NIOが販売する最近の車種にはNOMIと言う名前のAIが搭載されています。他社のAIと違い音声で操作するだけのAIとは違います。ダッシュボード部分にある丸い液晶に写っていて、AIは話しかけた人の方向を向いてくれます。表情も豊かで会話中にいいねをしてくれることもあり、1人で運転するときもさみしくなくなるかもしれません。

しかし、現段階では英語と中国語しか対応していないので、日本語で会話できるのは遠い未来かもしれないです。フォルクスワーゲンやメルセデスベンツなどにもAIが搭載されていますが、いち早く市販化されたのはNOMIでした。NIOの開発するAIはSiriや他の人工知能とは違った体験を提供してくれます。

NIOの今後はどうなる?

テスラとの差別化

NIOは新しいテクノロジーとコンセプトを武器として、業界を変えようとしているところが中国版テスラと言われる由来です。事業自体はEV製品を製作、販売しているので似ています。しかし、テスラとNIOの事業を細かく分けると共通点があまり無いことがわかります。NIOはテスラと差別化しており、独自路線のコンセプトの製品が多いです。NIOが最終的に提供したいものは移動する生活空間であると話しています。自動運転があれば寝たり映画を見ることも可能です。移動中に会議などもできるので生産性がかなり向上します。快適でハイテクな空間は全てエコシステム内で可能になるとしています。

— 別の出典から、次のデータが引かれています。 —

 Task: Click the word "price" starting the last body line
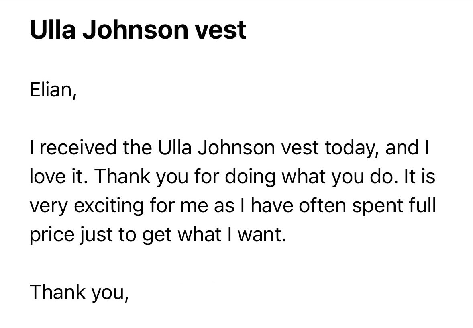coord(52,235)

エコシステムの一部であるNIOハウスでは新たな価値をユーザーに提供する場所となっています。この施設では自動車以外の書籍など幅広く用意されていて、様々な読書を楽しめます。コーヒーを飲みながらミーティングや子供が遊ぶ場所もあります。NIOハウスはブランドとしての価値を高めていて、ユーザーとの距離を短くするための高価的な方法だと話しています。

開発費や外部委託による赤字

NIOは2018年12月期の純損益は96億元の大赤字で、2019年3月期も26億元の赤字でした。新しい製品の開発費用や外部委託の経費がかさんだのが原因です。NIOは自社製品を外部委託しており、自社工場を持っていませんでした。2019年5月に中国の政治系ファウンドから100億元の資金調達しました。新興EVメーカーは基本的に開発が主体で動いており、自社で工場を持たずほとんど外部委託で生産しています。NIOは現在委託している会社の代わりとなる新会社を設立し、自社で工場を持つことでコストカットと他社との差別化を実現できるとしています。技術の流出も外部委託と比べて少なくなるのでセキュリティ面も強化できると思います。

これからNIOが狙う市場は?

NIOは自社製品の中国国内販売台数がテスラの納車台数を超えたとされています。自社製品のES8はテスラのモデルXと直接競合であると述べています。NIOのES8の販売価格はテスラのモデルXと比べて半額以下で販売されています。NIOのエコシステムから考えるとテスラよりも環境が優れていると考えられます。環境に対して関心のある中国の消費者に向けてブランド育成し、惜しまず努力してきたNIOは十分にテスラの脅威になると考えられます。中国市場から世界市場にマーケットを広げたNIOの活躍が見ものです。

今後大手自動車会社が参入する予定のEV業界は変革の時であると思います。NIOのバッテリー交換技術はEVカーの常識を変えて、我々の生活をより快適なものに変えてくれることでしょう。